Orosio visse a cavallo tra il 4 e il 5 secolo; la sua opera Historiarum adversus paganos libri septem, sette libri di storie contro i pagani, fu il libro di storia fondamentale per tutto il medioevo. Durante la sua vita conobbe altri autori protagonisti della polemica antipagana dell'epoca: fu discepolo di Girolamo e fu Agostino di Ippona a spingerlo alla stesura delle Storie. Con Agostino era entrato in contatto nel 413 e a lui Orosio aveva chiesto la soluzione di alcune questioni teologiche poste da priscilliani e origenisti. In seguito scrisse le Storie come integrazione della Città di Dio di Agostino, in cui si confutava l'ipotesi che alcuni dei recenti mali per l'impero romano (tra cui il sacco di Roma ad opera di Alarico nel 410) fossero da imputare all'avvento del cristianesimo e al conseguente abbandono dei culti tradizionali, sostenendo che invece tali avvenimenti avevano percorso tutta la storia.

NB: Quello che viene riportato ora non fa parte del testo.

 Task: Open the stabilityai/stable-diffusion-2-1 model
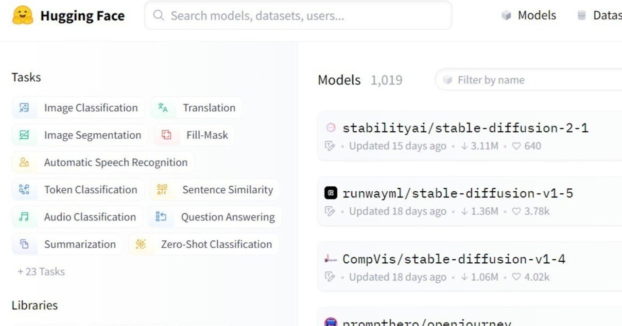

Orosio nelle sue Storie accentua quest'aspetto apologetico e anzi piega l'intera narrazione storica alla sua visione provvidenziale: prima del cristianesimo infatti "regnava la morte avida di sangue, giacché non si conosceva la religione che dal sangue tiene lontani" (Prol., 14) e solo con il trionfo completo del cristianesimo la morte sarebbe stata finalmente sconfitta. Per agevolare questo trionfo la provvidenza avrebbe creato Roma con il suo impero, che dovevano unificare il mondo per una più facile diffusione del cristianesimo, e indotto le invasioni barbariche: tutto il male proviene dalla colpa dell'uomo o dalla punizione di Dio. Per questo spesso accentua i fatti tragici del passato, mentre invece attribuisce l'occasionale mitezza dei barbari alla loro conversione al cristianesimo, come nell'episodio dei Goti (I, 16) che chiedono l'alleanza di Roma e un territorio in cui stabilirsi invece di invadere la città e prendersi la terra con le armi. L'intera storia, compresa la presentazione dei personaggi famosi, è piegata a questa sua visione.

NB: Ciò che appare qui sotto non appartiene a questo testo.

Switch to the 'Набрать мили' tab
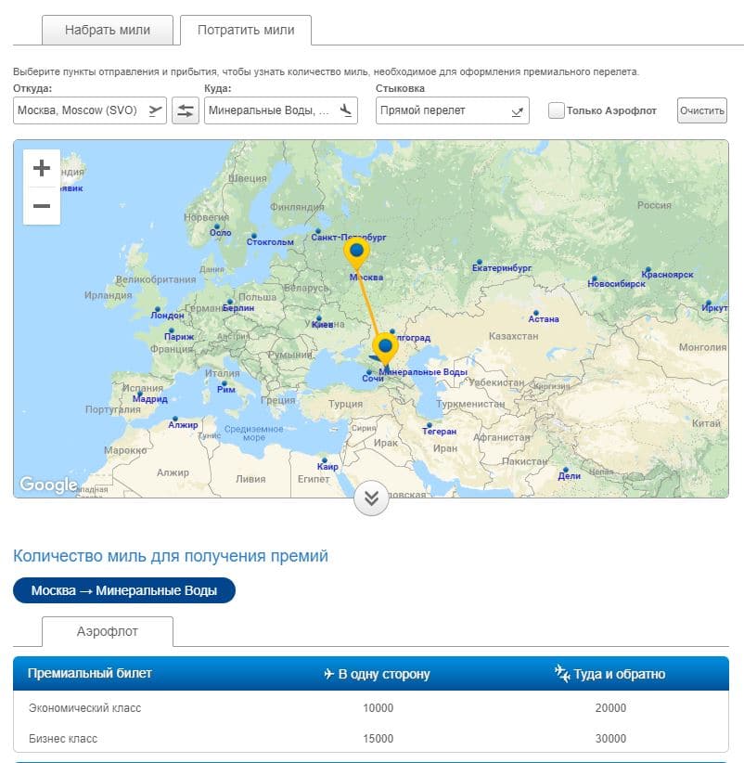The width and height of the screenshot is (744, 763). 107,30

Pare che Orosio non conoscesse il greco e che quindi le sue fonti fossero limitate a quelle latine. Di quelle latine non si è comunque occupato a fondo: per la storia d'Oriente utilizzò soprattutto l'opera di Marco Giuniano Giustino, a sua volta tratta da Pompeo Trogo, mentre per il resto, oltre ovviamente alla bibbia, probabilmente trasse qualcosa da Tacito, da Livio o da qualcuno dei suoi riassunti, e certamente dalla Cronaca di Eusebio, altro storico cristiano, nella versione di Girolamo, anch'egli fonte dell'opera di Orosio.

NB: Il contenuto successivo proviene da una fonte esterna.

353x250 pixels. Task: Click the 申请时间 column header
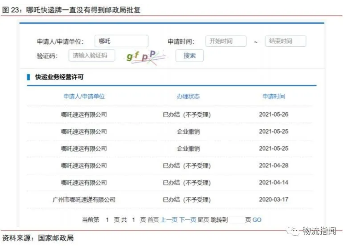[x=274, y=96]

Ma l'importanza dell'opera di Orosio in una storia ideale della letteratura antipagana tardoantica sta nella fortuna che quest'opera ebbe nei secoli successivi. Per gli storici medievali era la fonte principale sulla storia antica, assieme alle cronache di Eusebio riscritte da Girolamo: divenne tanto fondamentale per la conoscenza della storia antica, che fu tradotta in diverse lingue volgari, in arabo e stampata già nel 1471. Perché Orosio smettesse di essere considerato una fonte attendibile per i fatti e i personaggi della storia antica, vista la sua visione estremamente parziale e il metodo storico più ideologico che scientifico, dobbiamo aspettare il diciannovesimo secolo.